Empêchez-les

Fièvre immobilière. À ce train, l’Île de beauté ne sera plus, bientôt, qu’une île spoliée, définitivement enlaidie, pauvre et désespérée. Qui ne voit ces immeubles, ces maisons, ces murs d’enceinte, crucifiant l’espace de la Sainte liberté des Corses, hier chez eux partout, rétrécissant l’espace et les voies, occultant les vues mer ou montagne, privatisant le commun, déracinant des oliviers centenaires, mitant l’espace au mépris de l’esthétique et du risque d’incendie. Comment ignorer ces agglomérations rampantes, sur les terres productrices, nourricières, repoussant, regroupant, les locaux dans leur logement social, fièrement octroyé en compensation, par des municipalités distribuant par ailleurs, à tour de bras, ces permis d’enlaidir sans même un cahier des charges et permettant à tel électeur ou groupe de pression géophage de s’enrichir individuellement, contribuant ainsi à nous appauvrir collectivement.

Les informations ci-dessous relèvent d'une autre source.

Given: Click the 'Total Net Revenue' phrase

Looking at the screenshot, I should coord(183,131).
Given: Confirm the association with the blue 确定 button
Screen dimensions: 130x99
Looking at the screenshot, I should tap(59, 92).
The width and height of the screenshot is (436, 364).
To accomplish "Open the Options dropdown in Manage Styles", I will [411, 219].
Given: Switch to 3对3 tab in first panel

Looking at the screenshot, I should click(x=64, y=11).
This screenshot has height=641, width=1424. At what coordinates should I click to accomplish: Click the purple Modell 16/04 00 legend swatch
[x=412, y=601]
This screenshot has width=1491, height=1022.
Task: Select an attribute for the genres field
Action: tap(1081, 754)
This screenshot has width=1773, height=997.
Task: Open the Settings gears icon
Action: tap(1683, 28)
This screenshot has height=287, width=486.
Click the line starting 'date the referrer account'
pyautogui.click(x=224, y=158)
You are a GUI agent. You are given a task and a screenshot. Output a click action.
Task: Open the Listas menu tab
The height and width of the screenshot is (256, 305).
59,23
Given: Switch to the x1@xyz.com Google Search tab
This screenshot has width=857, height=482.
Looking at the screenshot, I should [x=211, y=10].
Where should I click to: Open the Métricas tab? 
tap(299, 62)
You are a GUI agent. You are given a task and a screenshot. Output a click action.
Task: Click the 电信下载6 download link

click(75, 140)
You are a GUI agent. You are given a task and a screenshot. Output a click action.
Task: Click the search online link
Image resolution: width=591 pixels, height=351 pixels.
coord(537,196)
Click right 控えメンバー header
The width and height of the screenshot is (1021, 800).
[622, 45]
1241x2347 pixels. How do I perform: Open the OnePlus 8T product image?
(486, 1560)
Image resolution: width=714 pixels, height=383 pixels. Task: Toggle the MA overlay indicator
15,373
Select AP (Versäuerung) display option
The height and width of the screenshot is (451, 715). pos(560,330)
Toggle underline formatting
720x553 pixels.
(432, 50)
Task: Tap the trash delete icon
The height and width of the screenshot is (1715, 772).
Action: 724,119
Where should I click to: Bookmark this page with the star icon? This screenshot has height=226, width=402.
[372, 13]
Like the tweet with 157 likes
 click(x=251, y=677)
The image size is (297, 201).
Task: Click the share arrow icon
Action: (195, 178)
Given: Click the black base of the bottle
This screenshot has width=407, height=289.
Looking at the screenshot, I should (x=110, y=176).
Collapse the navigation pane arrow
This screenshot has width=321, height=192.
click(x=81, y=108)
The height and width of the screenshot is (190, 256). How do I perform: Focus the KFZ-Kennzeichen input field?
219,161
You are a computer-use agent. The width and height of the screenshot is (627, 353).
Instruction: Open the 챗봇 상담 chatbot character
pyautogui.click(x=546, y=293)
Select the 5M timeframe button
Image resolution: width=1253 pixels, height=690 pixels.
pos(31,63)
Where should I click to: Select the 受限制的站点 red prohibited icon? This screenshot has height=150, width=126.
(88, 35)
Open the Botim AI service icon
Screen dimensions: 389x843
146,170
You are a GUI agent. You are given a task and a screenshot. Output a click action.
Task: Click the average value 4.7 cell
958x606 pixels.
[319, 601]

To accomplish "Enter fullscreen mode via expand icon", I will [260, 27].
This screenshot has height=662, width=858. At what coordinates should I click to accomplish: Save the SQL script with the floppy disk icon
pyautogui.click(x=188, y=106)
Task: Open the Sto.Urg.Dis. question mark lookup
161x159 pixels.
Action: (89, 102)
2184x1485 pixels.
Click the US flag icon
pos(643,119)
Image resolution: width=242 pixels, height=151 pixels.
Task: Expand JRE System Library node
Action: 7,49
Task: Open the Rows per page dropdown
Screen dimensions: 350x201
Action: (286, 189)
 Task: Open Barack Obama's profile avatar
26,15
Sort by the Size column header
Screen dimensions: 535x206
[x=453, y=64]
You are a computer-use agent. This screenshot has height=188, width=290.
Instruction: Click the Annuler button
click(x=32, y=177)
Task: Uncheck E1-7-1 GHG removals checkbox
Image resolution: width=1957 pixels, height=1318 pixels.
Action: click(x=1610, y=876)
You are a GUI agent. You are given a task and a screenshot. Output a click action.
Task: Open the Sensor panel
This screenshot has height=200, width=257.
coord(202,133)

Un seul mandat de six ans suffit à enlaidir pour six mille ans et plus ! Certains ne s’en privent pas ! Pesantes prérogatives dévolues à l’élu, seul décideur, pas toujours visionnaire, pas toujours libre non plus.
Pourquoi font-ils tout ça ? Au nom d’un « développement » ici redéfini, répondent sincèrement et béatement certains maires ignorant que nous sommes entrés dans la postmodernité. Rendez-vous pour l’inventaire !
La Corse s’achète sur internet et se loue à l’abri du fisc. On participe à l’inflation du foncier, à l’enlaidissement du paysage, à la déstructuration de notre imaginaire, à la perte de notre identité, à notre assujettissement, à notre souffrance collective source de tourments jamais prise en compte. Face à cette irréversible blessure, que ceux qui se réjouissent se lèvent !
Certains pays ont compris combien préserver était source de richesse pérenne. Chez nous, le Ici et maintenant est le leitmotiv compulsif. Carpe diem. Nos enfants pourront toujours devenir gardiens de villas, laveurs de piscine.
À l’instar de Stéphane Hessel «Indignez-vous !», ajoutons dans un cri : «empêchez-les !»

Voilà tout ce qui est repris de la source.